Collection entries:
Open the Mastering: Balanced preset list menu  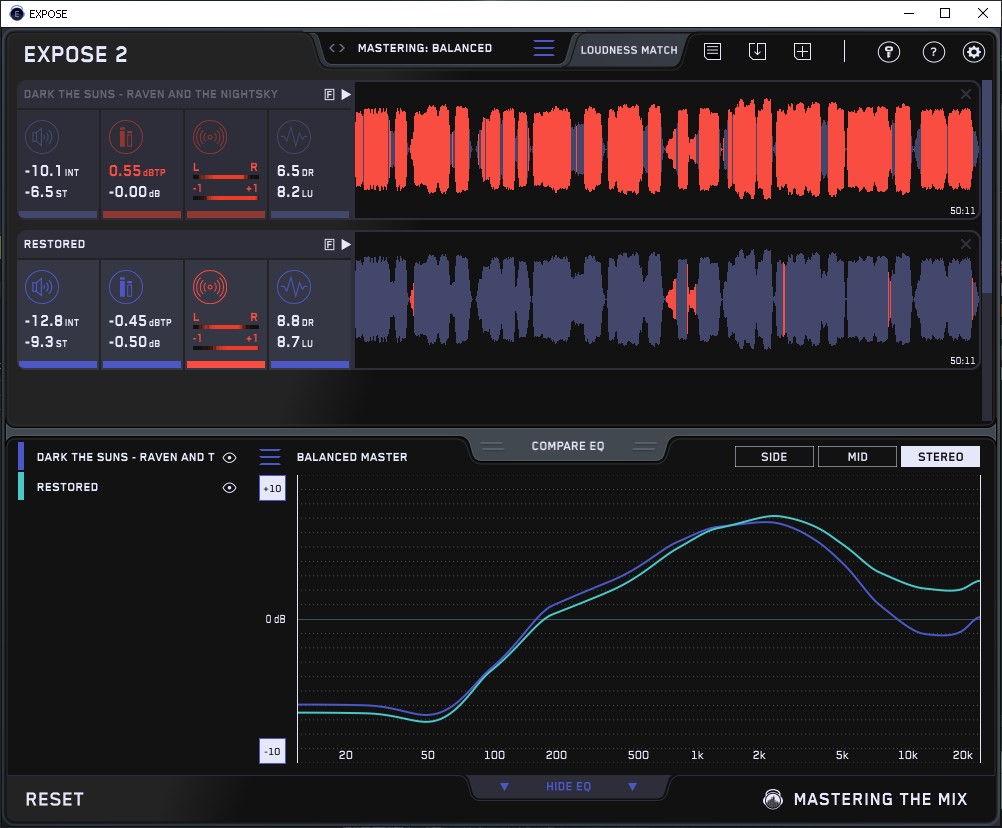pos(543,48)

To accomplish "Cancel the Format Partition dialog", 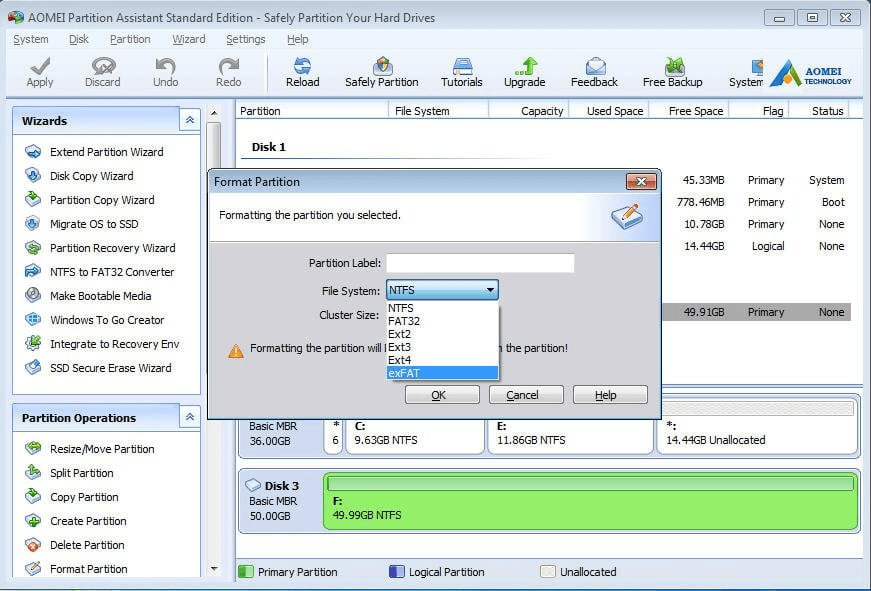I will pos(525,395).
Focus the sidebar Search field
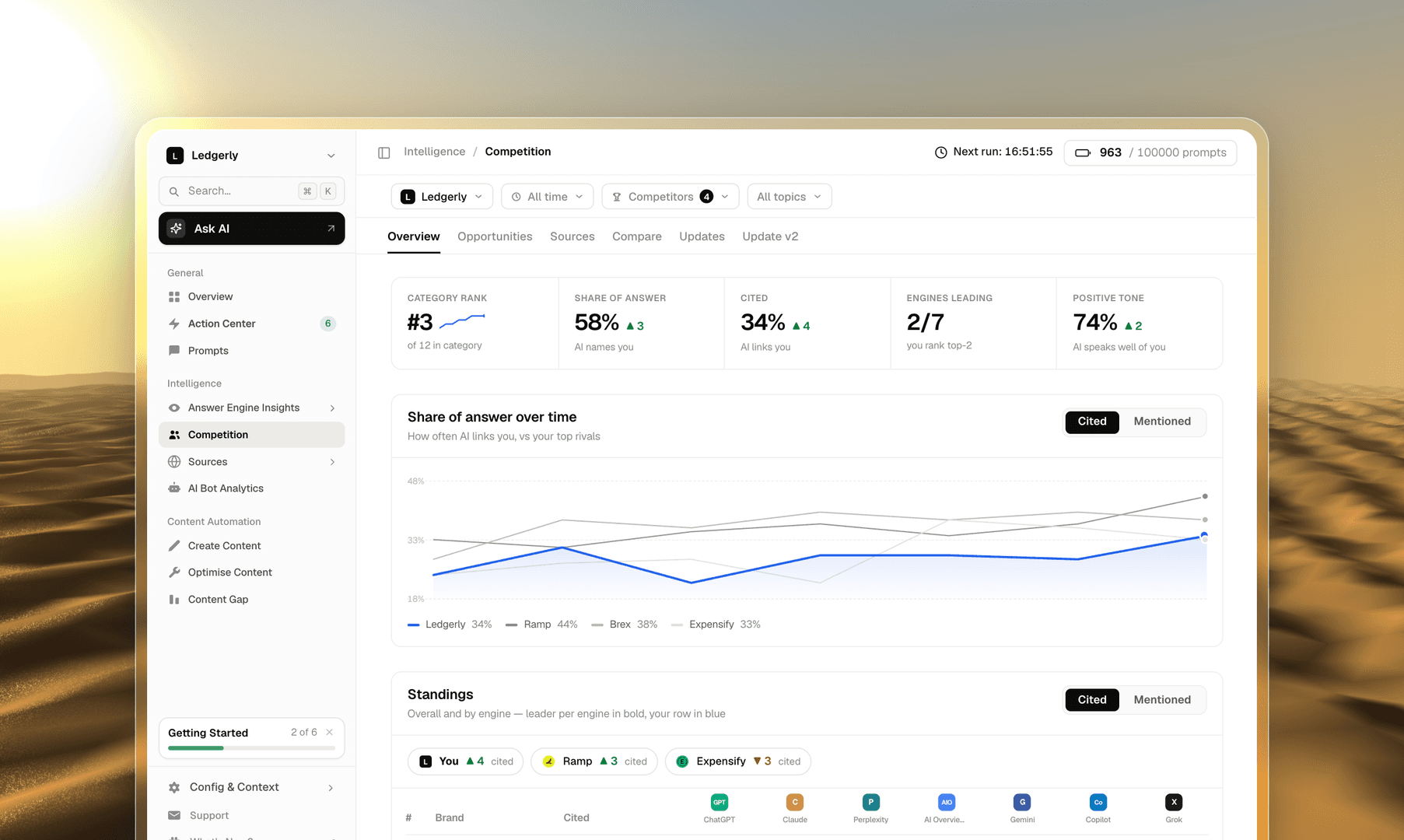 pos(251,191)
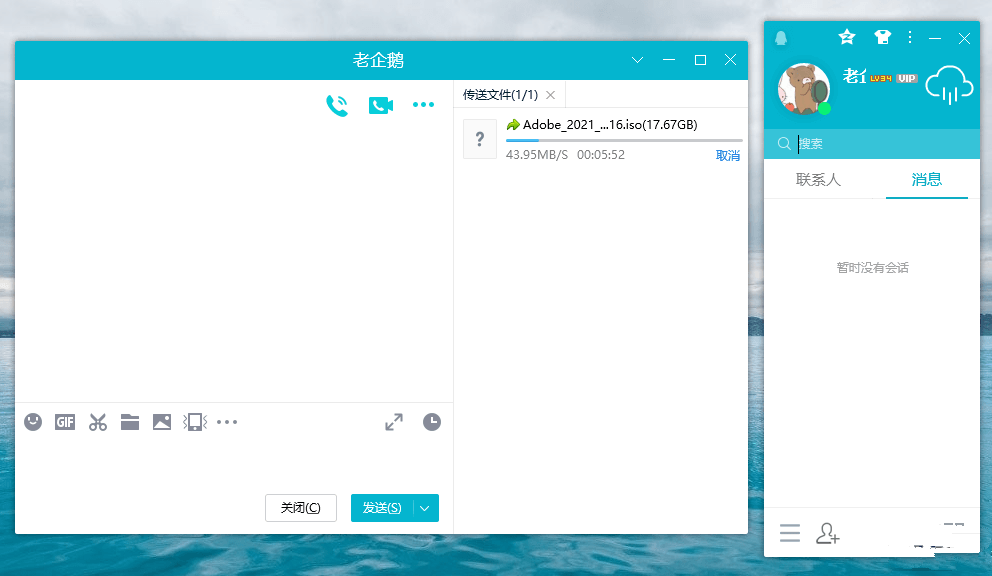
Task: Start a video call from chat
Action: pos(380,105)
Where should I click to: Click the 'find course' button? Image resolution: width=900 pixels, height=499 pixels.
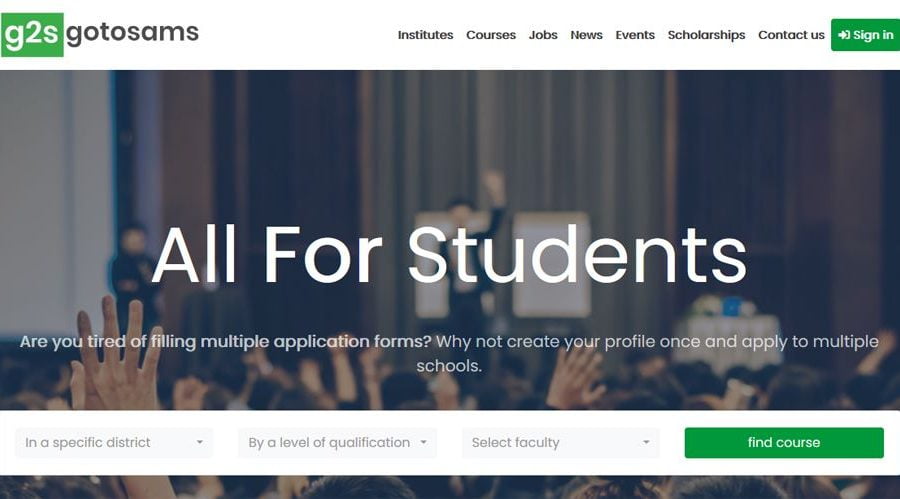click(784, 443)
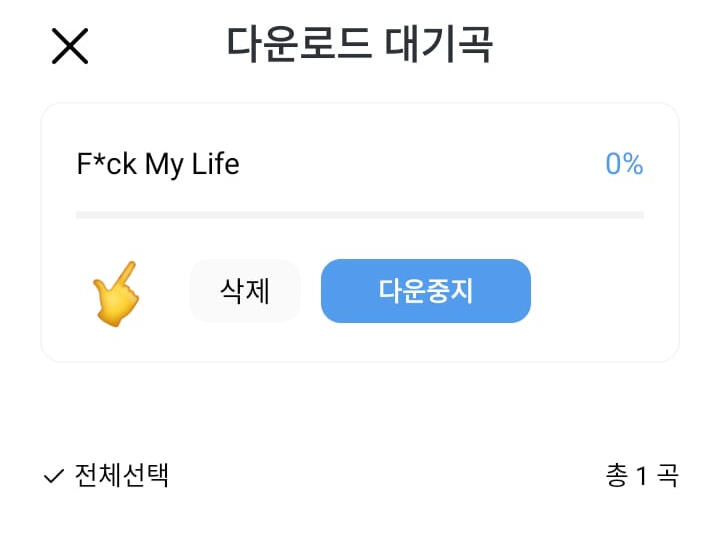Image resolution: width=720 pixels, height=537 pixels.
Task: Tap the word 전체선택 label text
Action: point(121,476)
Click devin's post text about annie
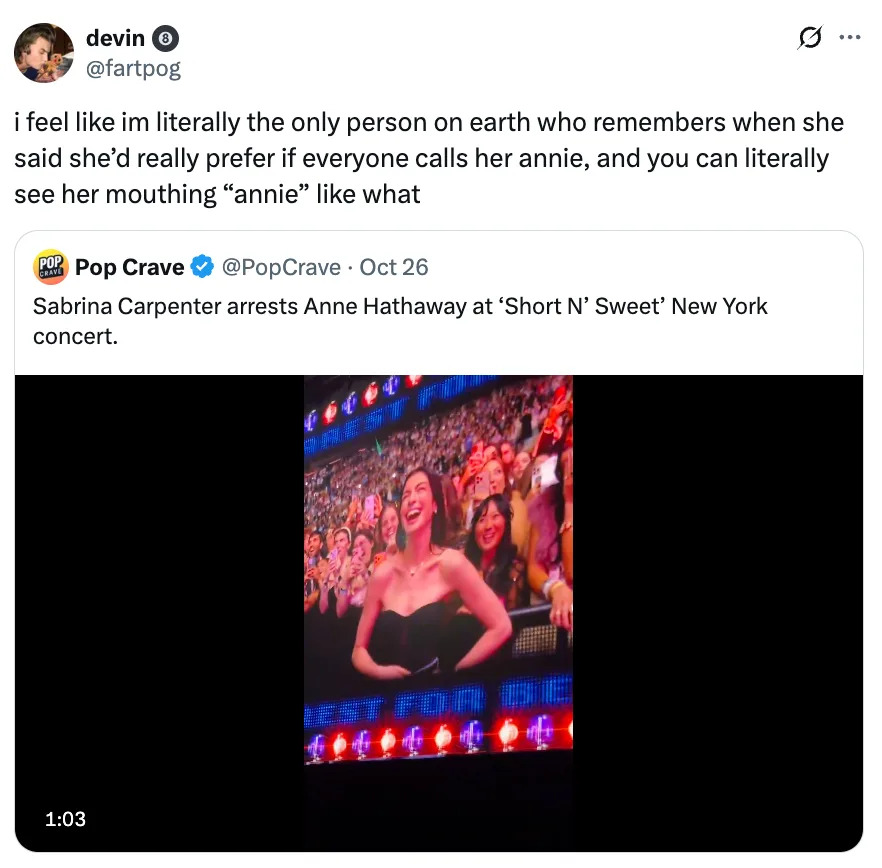This screenshot has height=868, width=882. point(428,158)
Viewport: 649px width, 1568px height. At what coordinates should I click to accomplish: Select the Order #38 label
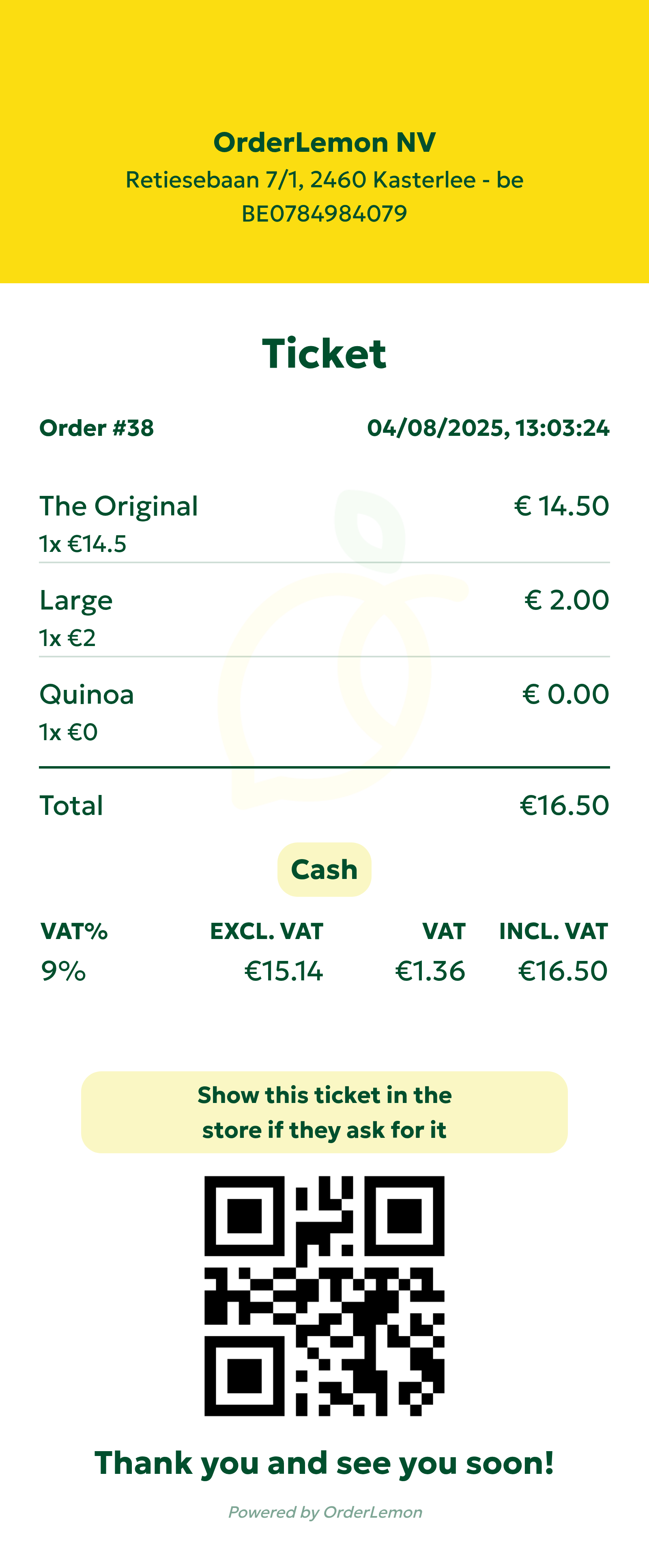(97, 428)
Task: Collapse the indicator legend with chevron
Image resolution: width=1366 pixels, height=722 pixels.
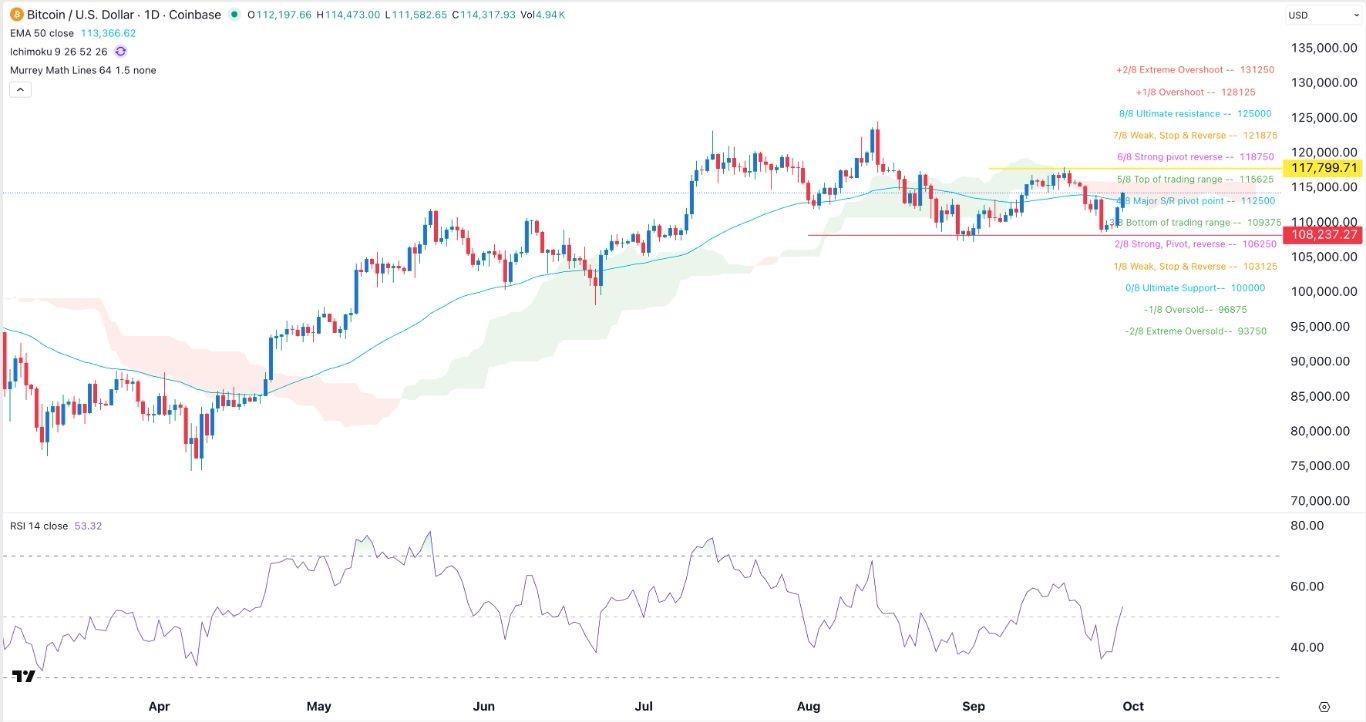Action: tap(20, 90)
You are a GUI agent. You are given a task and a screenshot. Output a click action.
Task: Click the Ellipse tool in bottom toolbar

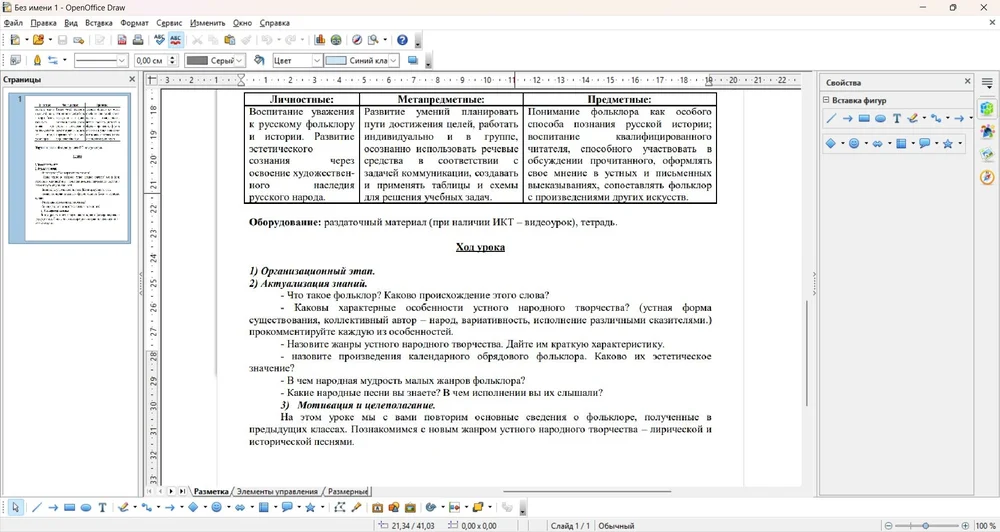click(86, 508)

**Exercise**: Where the line containing "Focus the sidebar Search field" appears in the data above, begin there and output every line through the last, exactly and without pictures.

**Answer to this exercise**:
Focus the sidebar Search field
 pos(251,191)
Task: Start a video call from chat
Action: pos(380,105)
Where should I click to: Click the 'find course' button? Image resolution: width=900 pixels, height=499 pixels.
click(784, 443)
Image resolution: width=720 pixels, height=537 pixels.
Task: Tap the word 전체선택 label text
Action: point(121,476)
Click devin's post text about annie
This screenshot has height=868, width=882. point(428,158)
Viewport: 649px width, 1568px height. At what coordinates should I click to accomplish: Select the Order #38 label
(97, 428)
Task: Collapse the indicator legend with chevron
Image resolution: width=1366 pixels, height=722 pixels.
Action: tap(20, 90)
You are a GUI agent. You are given a task and a screenshot. Output a click action.
Task: Click the Ellipse tool in bottom toolbar

click(86, 508)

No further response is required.